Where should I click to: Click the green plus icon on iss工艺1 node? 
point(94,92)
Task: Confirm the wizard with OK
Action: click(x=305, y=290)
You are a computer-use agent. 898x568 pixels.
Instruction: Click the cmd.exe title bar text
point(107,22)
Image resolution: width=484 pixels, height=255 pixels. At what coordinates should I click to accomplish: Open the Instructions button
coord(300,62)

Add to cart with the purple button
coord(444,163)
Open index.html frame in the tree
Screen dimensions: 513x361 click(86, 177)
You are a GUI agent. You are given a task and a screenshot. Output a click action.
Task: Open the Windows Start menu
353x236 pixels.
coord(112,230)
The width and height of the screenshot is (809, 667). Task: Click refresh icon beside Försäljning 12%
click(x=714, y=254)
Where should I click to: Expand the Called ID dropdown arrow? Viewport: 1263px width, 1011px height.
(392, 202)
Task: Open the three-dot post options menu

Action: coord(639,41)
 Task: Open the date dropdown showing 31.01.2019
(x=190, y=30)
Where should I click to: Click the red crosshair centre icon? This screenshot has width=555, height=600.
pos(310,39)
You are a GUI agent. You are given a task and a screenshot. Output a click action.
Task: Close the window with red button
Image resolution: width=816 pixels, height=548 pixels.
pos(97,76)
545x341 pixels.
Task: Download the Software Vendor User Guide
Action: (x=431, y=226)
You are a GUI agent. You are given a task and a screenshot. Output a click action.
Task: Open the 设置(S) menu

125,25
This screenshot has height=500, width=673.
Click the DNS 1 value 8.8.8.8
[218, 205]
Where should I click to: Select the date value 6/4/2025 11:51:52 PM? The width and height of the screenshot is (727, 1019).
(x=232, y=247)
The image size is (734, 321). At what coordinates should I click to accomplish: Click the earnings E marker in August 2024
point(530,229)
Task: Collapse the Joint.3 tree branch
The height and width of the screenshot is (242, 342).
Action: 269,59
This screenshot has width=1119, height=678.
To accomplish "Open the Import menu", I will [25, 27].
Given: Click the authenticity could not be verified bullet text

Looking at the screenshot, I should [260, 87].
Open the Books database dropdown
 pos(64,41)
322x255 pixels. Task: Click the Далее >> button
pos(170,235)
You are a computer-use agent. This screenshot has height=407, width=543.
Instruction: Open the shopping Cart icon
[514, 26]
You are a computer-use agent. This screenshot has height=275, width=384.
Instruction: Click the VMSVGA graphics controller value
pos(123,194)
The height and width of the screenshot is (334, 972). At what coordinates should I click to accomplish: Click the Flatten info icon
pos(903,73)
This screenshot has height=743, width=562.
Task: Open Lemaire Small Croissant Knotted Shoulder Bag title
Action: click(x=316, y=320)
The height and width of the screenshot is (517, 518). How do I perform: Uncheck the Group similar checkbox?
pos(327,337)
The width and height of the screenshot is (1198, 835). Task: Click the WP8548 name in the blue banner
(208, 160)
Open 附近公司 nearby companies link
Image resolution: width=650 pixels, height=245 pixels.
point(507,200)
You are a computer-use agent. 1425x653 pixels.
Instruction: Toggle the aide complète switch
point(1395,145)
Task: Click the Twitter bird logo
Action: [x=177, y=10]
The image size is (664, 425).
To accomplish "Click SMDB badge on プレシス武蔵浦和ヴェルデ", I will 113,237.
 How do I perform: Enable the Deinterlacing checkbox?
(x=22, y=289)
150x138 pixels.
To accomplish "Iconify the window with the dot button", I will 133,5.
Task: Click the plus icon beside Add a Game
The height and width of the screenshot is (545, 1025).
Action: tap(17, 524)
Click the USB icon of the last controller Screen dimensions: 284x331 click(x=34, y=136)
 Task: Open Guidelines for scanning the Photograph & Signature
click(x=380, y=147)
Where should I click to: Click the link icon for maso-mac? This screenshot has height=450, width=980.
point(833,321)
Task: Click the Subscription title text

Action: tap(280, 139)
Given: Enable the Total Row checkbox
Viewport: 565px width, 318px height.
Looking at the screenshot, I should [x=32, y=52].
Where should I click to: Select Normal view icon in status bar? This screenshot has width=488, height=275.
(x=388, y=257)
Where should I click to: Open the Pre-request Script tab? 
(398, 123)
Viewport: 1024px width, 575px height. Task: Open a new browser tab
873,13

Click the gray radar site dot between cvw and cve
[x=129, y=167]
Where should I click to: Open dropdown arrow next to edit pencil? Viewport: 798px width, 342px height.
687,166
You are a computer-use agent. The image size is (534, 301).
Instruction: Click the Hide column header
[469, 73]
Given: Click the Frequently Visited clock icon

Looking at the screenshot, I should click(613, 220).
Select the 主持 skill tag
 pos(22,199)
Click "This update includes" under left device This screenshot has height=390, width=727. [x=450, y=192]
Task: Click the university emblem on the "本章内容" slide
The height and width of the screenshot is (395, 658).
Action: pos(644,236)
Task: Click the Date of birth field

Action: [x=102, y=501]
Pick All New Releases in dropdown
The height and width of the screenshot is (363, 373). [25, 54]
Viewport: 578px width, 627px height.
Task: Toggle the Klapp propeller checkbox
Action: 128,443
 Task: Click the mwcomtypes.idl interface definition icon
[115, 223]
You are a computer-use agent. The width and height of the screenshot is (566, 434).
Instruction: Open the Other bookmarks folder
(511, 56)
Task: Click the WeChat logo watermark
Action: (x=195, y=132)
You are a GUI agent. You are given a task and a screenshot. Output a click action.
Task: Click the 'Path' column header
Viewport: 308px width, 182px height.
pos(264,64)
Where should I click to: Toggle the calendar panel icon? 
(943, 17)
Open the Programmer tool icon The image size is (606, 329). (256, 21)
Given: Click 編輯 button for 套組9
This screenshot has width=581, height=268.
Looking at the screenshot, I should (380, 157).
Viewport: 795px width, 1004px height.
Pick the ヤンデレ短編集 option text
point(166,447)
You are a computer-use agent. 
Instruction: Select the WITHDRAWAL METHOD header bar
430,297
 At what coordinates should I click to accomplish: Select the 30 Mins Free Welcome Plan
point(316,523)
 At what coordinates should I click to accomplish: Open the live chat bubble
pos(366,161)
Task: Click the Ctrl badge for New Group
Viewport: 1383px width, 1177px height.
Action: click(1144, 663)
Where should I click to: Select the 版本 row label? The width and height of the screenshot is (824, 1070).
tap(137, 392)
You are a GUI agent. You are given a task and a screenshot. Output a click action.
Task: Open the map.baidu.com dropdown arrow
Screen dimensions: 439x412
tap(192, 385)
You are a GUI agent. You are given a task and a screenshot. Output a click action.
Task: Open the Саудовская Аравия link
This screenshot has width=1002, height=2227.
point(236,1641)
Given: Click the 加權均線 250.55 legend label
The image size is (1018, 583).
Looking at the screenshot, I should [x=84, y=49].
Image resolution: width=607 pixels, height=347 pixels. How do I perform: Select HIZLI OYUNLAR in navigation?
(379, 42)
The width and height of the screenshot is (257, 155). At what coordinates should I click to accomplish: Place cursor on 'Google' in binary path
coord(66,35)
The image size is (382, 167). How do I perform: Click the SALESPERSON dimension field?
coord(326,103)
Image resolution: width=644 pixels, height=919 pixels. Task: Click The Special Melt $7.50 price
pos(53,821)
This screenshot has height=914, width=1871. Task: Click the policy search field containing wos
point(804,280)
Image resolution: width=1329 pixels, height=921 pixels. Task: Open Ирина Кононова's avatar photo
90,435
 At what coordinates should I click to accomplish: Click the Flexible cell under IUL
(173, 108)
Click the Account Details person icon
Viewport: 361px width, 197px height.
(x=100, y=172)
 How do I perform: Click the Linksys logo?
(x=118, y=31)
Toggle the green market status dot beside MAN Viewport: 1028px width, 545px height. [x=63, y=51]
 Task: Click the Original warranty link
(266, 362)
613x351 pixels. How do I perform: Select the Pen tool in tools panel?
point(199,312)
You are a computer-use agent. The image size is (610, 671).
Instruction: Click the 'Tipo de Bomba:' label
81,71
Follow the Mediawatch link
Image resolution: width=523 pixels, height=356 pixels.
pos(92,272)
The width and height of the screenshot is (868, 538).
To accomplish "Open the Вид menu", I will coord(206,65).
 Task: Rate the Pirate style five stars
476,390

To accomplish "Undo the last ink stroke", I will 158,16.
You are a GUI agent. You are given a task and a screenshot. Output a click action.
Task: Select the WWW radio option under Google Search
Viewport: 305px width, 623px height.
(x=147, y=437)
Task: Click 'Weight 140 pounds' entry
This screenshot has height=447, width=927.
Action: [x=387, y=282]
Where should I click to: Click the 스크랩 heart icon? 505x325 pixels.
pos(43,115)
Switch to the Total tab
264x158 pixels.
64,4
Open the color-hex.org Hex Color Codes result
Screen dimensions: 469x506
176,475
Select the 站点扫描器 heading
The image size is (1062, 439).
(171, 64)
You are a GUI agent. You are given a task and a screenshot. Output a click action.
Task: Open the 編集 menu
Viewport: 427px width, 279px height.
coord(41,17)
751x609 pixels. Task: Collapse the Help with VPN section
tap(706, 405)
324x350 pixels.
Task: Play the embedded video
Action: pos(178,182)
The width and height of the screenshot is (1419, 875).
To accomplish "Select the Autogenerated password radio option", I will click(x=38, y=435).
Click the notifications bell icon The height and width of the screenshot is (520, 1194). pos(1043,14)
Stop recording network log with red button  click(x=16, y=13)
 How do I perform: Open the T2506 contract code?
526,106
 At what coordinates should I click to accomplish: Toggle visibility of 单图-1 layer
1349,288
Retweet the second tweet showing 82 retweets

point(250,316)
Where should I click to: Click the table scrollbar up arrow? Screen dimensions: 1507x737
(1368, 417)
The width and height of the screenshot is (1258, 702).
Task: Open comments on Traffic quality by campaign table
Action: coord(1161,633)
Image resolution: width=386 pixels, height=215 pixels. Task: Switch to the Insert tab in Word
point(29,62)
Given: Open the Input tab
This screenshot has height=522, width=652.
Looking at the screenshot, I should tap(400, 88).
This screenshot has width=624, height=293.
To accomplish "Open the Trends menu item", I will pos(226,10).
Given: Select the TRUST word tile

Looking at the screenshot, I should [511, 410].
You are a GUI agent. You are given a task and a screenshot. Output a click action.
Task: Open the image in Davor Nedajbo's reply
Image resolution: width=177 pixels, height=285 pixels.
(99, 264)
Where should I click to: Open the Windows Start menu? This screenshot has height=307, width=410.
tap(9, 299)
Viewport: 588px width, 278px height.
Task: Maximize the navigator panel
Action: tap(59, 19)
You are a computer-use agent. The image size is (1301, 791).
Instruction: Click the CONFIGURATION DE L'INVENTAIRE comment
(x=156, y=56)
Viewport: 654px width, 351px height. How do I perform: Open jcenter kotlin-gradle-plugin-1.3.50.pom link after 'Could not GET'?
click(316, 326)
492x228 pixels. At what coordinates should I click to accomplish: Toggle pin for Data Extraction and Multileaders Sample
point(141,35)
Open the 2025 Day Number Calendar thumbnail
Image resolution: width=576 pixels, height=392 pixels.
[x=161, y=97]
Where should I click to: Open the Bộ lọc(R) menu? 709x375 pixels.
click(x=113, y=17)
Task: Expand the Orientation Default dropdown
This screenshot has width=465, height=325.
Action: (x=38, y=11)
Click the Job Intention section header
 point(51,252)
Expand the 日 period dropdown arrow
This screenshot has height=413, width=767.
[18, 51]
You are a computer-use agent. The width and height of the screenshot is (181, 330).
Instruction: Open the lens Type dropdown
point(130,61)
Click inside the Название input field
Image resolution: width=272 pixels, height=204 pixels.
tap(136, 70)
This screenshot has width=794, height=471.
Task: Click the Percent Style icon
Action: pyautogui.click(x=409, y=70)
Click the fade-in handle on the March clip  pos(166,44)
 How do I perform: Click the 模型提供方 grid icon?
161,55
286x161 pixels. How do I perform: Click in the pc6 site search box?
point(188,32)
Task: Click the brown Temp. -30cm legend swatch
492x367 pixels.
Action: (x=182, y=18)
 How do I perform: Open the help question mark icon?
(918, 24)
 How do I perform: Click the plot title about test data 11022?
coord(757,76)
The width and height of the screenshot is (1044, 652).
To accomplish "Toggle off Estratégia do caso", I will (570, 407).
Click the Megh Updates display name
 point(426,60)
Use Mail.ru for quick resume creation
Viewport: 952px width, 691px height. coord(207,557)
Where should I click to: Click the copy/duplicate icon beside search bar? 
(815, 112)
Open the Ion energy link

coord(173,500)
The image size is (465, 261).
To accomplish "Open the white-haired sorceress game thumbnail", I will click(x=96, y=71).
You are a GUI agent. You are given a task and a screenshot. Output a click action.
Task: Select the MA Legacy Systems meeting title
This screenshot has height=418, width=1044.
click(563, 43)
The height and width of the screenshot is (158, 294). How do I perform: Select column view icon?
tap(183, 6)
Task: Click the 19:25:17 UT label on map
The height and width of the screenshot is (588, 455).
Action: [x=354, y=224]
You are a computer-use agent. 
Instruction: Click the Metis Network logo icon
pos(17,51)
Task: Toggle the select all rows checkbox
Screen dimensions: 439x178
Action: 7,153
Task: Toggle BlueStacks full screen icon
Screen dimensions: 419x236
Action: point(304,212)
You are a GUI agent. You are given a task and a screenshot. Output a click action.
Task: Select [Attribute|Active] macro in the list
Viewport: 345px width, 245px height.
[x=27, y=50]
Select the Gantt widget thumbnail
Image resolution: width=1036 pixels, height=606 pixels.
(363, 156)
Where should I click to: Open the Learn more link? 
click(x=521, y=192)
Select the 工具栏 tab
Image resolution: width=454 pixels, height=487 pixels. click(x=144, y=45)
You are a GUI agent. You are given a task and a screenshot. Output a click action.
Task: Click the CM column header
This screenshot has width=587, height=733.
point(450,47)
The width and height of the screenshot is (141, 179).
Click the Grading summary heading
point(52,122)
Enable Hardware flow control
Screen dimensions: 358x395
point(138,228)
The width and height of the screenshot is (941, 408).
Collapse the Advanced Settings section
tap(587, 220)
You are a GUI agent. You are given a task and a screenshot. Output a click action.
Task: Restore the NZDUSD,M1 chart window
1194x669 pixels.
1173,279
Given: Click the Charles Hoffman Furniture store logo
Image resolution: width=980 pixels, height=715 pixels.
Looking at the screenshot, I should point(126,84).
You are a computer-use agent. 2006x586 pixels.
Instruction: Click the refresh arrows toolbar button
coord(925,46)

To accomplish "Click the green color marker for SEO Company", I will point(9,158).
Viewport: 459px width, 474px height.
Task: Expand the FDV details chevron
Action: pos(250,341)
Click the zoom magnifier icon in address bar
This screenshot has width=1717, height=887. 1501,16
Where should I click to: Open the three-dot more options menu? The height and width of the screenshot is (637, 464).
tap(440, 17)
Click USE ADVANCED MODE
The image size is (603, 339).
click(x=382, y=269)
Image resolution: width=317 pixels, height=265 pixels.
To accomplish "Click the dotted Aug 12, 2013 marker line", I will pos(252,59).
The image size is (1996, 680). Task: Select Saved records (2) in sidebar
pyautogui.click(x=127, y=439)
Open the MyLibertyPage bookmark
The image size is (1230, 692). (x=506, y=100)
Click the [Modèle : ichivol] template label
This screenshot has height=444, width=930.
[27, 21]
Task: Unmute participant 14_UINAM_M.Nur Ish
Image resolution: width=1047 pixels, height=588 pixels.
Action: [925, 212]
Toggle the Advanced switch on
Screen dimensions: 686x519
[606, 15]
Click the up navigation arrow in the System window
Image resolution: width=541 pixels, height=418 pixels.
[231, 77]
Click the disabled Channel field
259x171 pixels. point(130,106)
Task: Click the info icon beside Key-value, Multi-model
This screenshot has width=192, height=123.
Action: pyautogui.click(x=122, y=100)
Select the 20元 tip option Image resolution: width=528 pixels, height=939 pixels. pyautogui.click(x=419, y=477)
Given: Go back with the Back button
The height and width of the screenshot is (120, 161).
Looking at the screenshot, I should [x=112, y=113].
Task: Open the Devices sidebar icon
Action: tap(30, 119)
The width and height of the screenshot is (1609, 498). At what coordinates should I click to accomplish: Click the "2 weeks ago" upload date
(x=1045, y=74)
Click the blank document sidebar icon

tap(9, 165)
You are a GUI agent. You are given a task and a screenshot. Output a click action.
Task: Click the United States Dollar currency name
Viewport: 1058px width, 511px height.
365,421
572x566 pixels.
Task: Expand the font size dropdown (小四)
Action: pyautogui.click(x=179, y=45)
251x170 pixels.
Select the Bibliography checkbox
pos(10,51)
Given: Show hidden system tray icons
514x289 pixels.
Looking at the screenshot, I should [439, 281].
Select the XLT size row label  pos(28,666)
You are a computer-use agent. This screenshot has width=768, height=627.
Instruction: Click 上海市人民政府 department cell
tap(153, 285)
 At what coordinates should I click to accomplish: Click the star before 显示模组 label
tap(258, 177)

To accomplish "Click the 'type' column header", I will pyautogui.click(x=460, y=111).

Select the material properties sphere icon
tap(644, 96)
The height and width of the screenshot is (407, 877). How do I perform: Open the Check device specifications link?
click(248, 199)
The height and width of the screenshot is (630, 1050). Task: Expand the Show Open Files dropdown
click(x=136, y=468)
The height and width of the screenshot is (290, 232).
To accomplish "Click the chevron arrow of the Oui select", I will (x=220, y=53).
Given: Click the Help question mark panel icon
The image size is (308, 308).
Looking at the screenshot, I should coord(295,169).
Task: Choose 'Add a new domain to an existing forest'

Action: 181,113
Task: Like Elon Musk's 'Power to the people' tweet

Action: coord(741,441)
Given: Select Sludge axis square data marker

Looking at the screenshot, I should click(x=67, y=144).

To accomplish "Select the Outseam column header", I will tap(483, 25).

+++++

_THE TASK:_
Return word for word the lines above from the line with "Use Mail.ru for quick resume creation" to the line with "Task: Click the 19:25:17 UT label on map", including both and leaving out all others.

_EXERCISE RESULT:_
Use Mail.ru for quick resume creation
Viewport: 952px width, 691px height. coord(207,557)
Where should I click to: Click the copy/duplicate icon beside search bar? 
(815, 112)
Open the Ion energy link

coord(173,500)
The image size is (465, 261).
To accomplish "Open the white-haired sorceress game thumbnail", I will click(x=96, y=71).
You are a GUI agent. You are given a task and a screenshot. Output a click action.
Task: Select the MA Legacy Systems meeting title
This screenshot has height=418, width=1044.
click(563, 43)
The height and width of the screenshot is (158, 294). How do I perform: Select column view icon?
tap(183, 6)
Task: Click the 19:25:17 UT label on map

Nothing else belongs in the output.